Poster presentation 12th International Mammalogical Congress

Loss of diversity in the community of small mammals of Doñana National Park (SW Spain): Another effect of the local climate change? (#638)

L. Javier Palomo 1 , Sacramento Moreno 2 , M. Carmen Fernández 1 , Simone Santoro 2 3
  1. Universidad de Málaga, Departamento de Biología Animal, 29071 Málaga, Andalucía, Spain
  2. Estación Biológica de Doñana (CSIC), Departamento de Etología y Conservación de la Diversidad, 41092 Sevilla, Andalucía, Spain
  3. Universidad Pablo de Olavide, Departamento de Biología Molecular e Ingeniería Bioquímica, 41071 Sevilla, Andalucía, Spain

Doñana National Park is an important wetland located in southwest Spain, forming part of the Mediterranean Basin; it is a "biodiversity hotspot", especially vulnerable to climate change.

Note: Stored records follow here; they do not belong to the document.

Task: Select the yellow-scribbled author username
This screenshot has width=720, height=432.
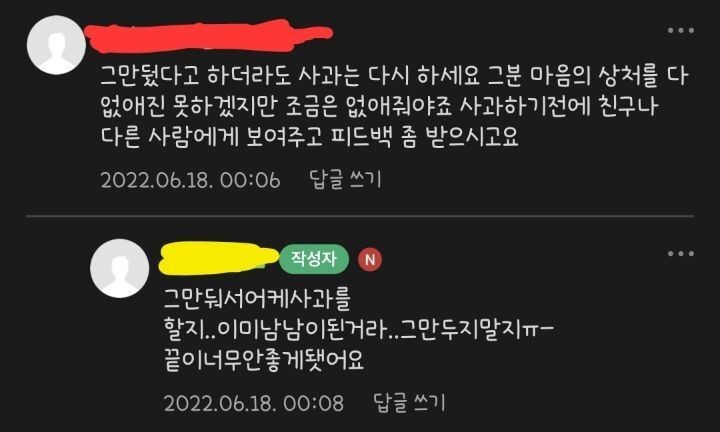Action: coord(219,258)
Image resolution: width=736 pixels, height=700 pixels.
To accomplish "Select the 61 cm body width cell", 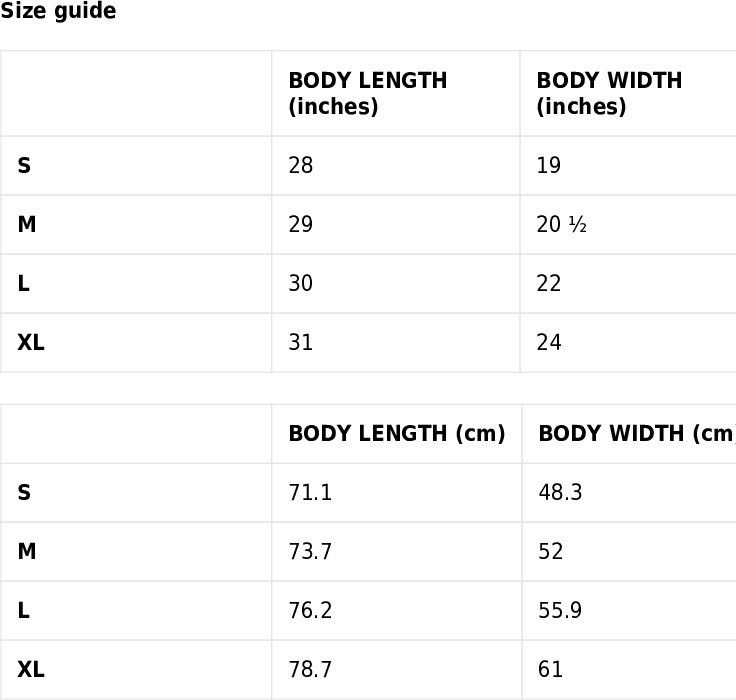I will [550, 670].
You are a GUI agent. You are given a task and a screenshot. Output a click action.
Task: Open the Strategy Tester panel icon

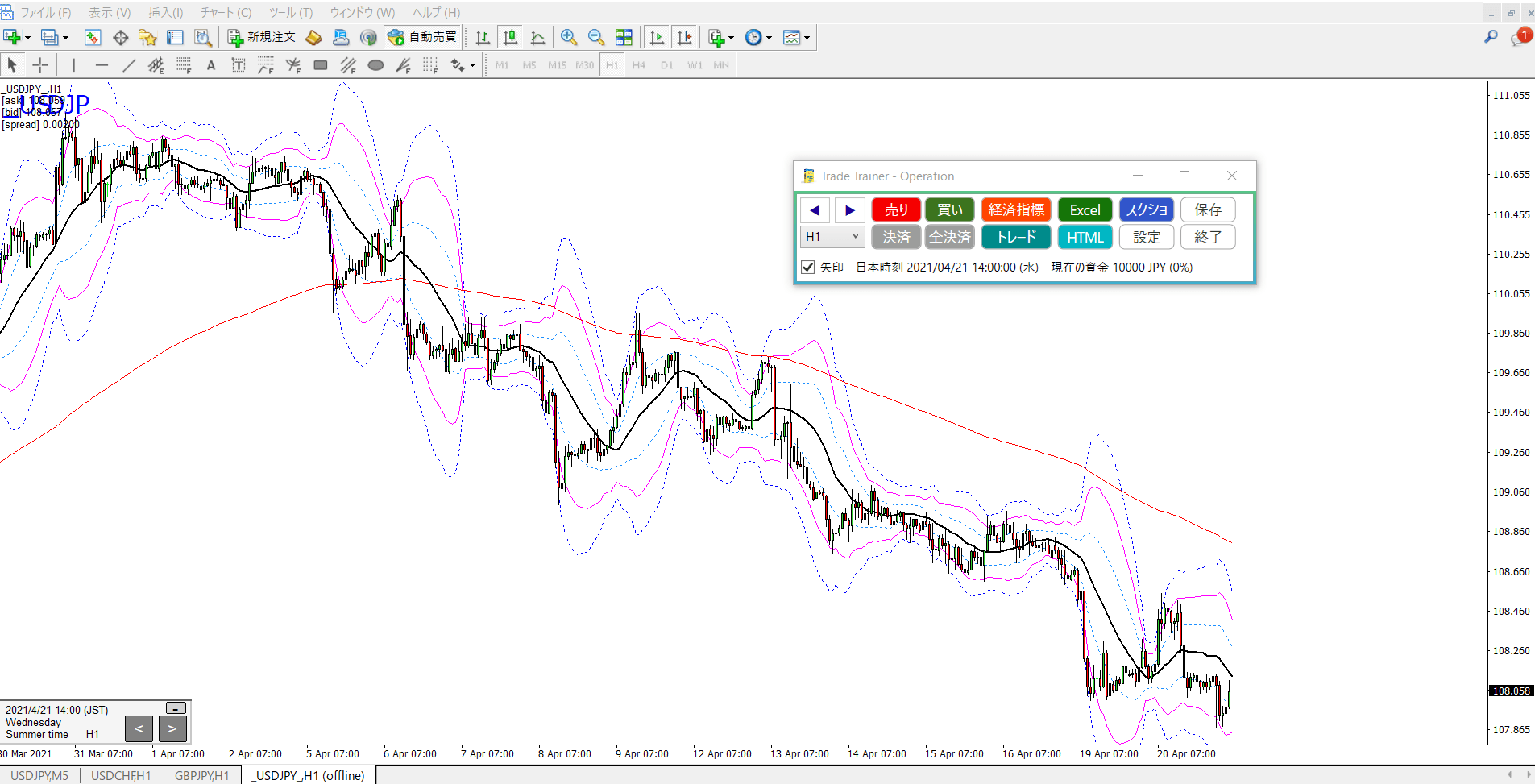point(202,37)
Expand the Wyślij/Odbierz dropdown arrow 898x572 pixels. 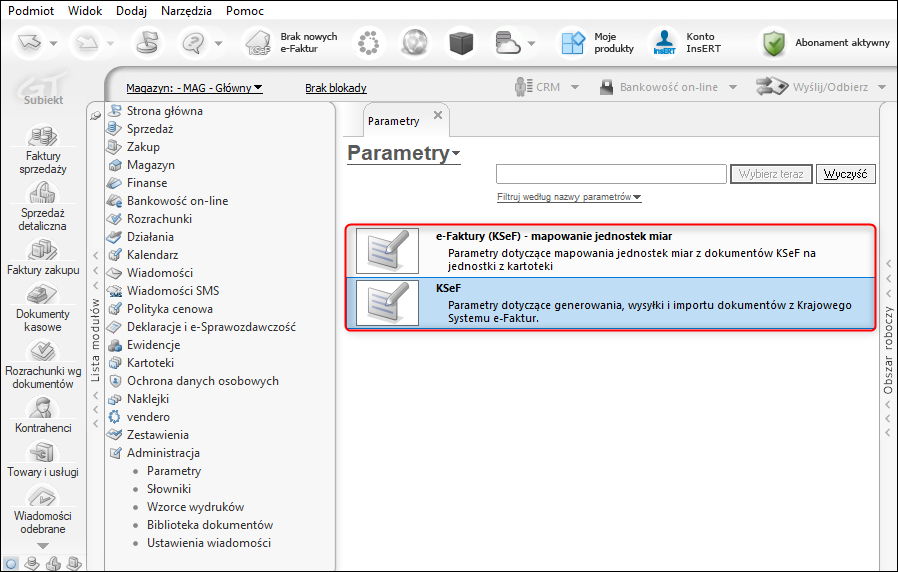click(882, 88)
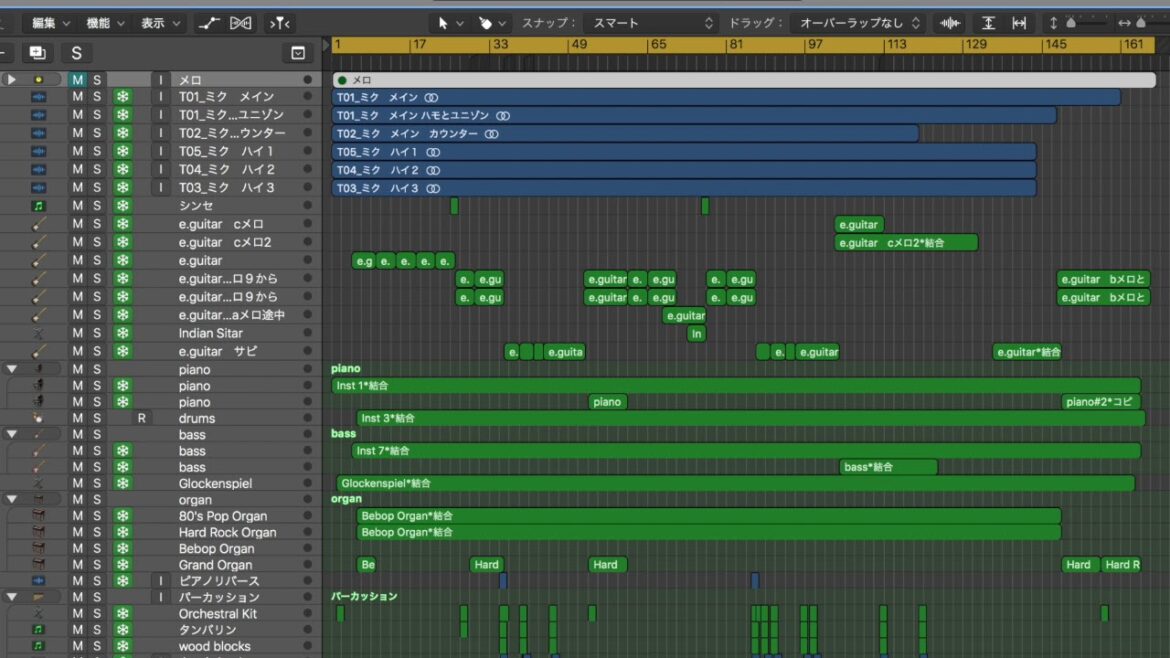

In this study, we investigate changes in diversity and abundance occurred between 1978 and 2016 in the community of small mammals of Doñana and their relationship with local climate changes. Capture-mark-recapture methods were carried out for a total of 16 years, unevenly distributed over four decades. Our findings show a consistent loss of diversity and abundance decline in the community of small mammals. Eliomys quercinus and Rattus rattus have almost disappeared from the area and Apodemus sylvaticus has sharply reduced its abundance parallel to the progressive increase of Mus spretus. Such a process is worrying for conservation as small mammals represent, after rabbits, the most important prey for carnivores and raptors in Doñana. The detected changes could be at least partially explained by the progressive increase in local temperature observed during the study period. In line with this, the species that have suffered a greater decline are those of Eurasian origin and northern distribution as is the case for E. quercinus and R. rattus while the current dominant species, M. spretus, proceeds from Africa and has a Mediterranean distribution. A non-exclusive alternative is that the extreme rarefaction of rabbits may have caused a trophic cascade effect enhancing predation by carnivores and raptors towards gradually smaller species.